29ème VENTE GARDEN PARTY - I
Lot 84
TRAÎNEAU au DRAGON
Terrifiant et fantastique, caracolant, un dragon accroupi aux pattes griffues relève celle antérieure droite, retenant un écu. Il dresse fièrement sa tête aux longues oreilles, crachant une langue de feu fourchue, de sa gueule largement ouverte faisant apparaître de grandes dents. A l'exubérance décorative, son corps entièrement doré, potelé recouvert d'écailles, à petites ailes - se termine par une queue à enroulement gracieux finissant par une pique.
La caisse est gainée de cuir aux clous dorés pour recevoir son participant ; le meneur est assis sur un siège-sellette à l'arrière-train, ses chaussures fixées dans des supports adéquats. Patins, monture et socle en bois rouge, renforcés de pièces métalliques. L'extrémité avant des patins - courbés à l'avant, porte un support de fer destiné au passage des rênes.
Bois sculpté, peint, doré, redoré, polychromie, cuir, métal.
Travail ancien de l'Europe du Nord.
Haut. 1,71, Long. hors tout 2,64, Larg. 0,94 m.
(éclats et accidents, anciennes restaurations).
Provenance : ancienne collection du château de Tronchiennes en Belgique, ancienne propriété de la famille des marquis et prince de Mérode.

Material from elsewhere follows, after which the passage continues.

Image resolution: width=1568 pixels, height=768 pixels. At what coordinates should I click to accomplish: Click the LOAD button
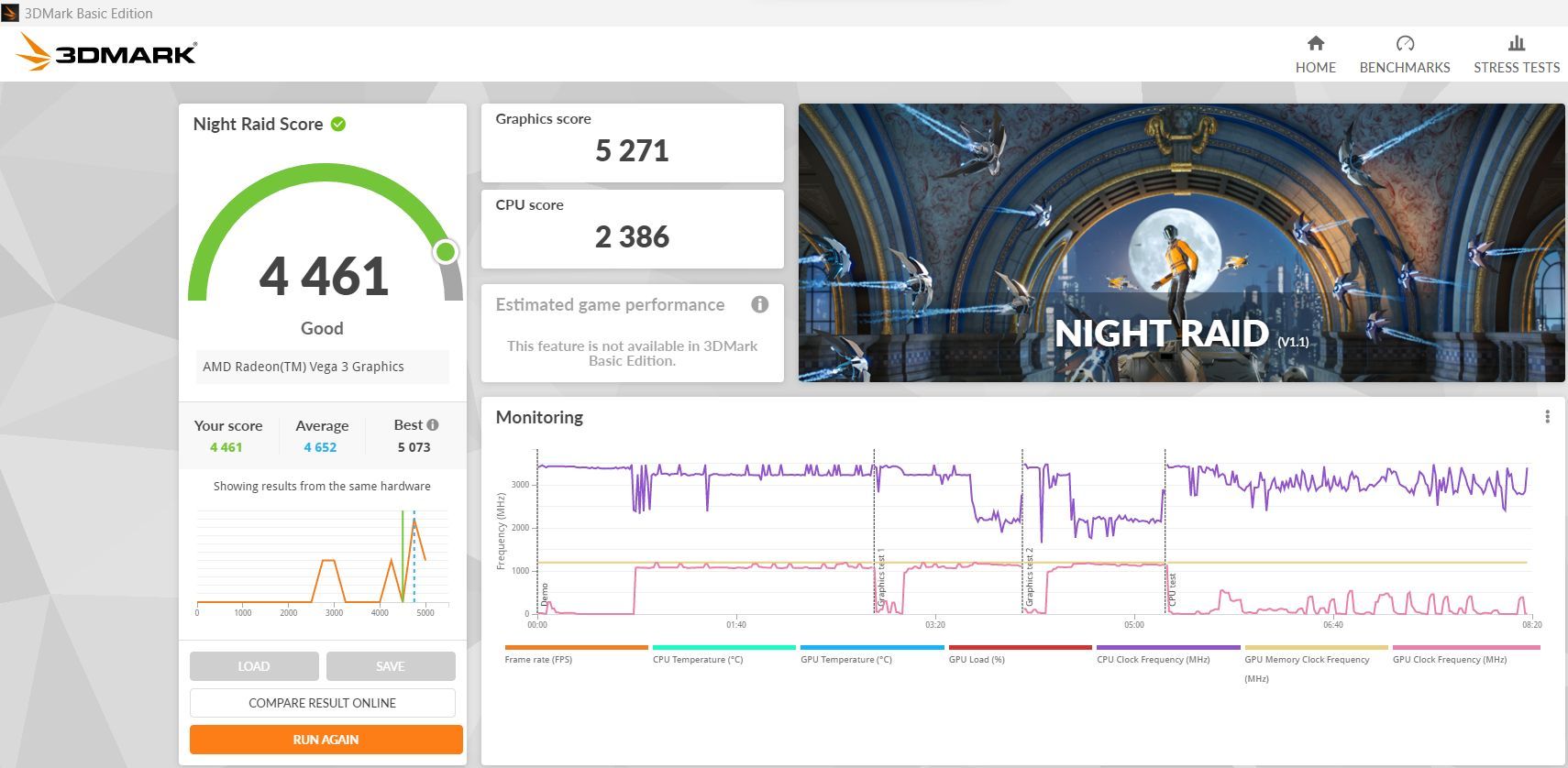tap(254, 666)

De la nombreuse famille de Mérode, Maximilien - dont le fils Joachim et le lieutenant colonel Charles Florent, ayant porté également le titre de marquis de Deinze.
D'ou la probabilité des initiales Charles Florent de Deinze : C.F.D. relevé sur le cartouche en écu.
A carved, painted and gilded wood DRAGON SLEDGE. Antique work from northern Europe.
L'ART ARISTOCRATIQUE DES TRAÎNEAUX DE GLACE
Notre exceptionnel et rarissime traîneau d'apparat pour aller sur la glace, conçu pour les promenades sur les pièces d'eau gelées et les allées enneigées des parcs. Grande fantaisie décorative de ces traîneaux, allant jusqu'à adopter le corps de certains animaux faisant ainsi glisser dragon comme le nôtre, et pour d'autres chimères, léopards, hippocampes, aigles, biches et même tortues...
Cette esthétique est bien sûr à rapprocher de la mythologie du char antique et présente de grandes analogies avec les projets connus d'embarcation pour naviguer sur le Grand Canal à Versailles.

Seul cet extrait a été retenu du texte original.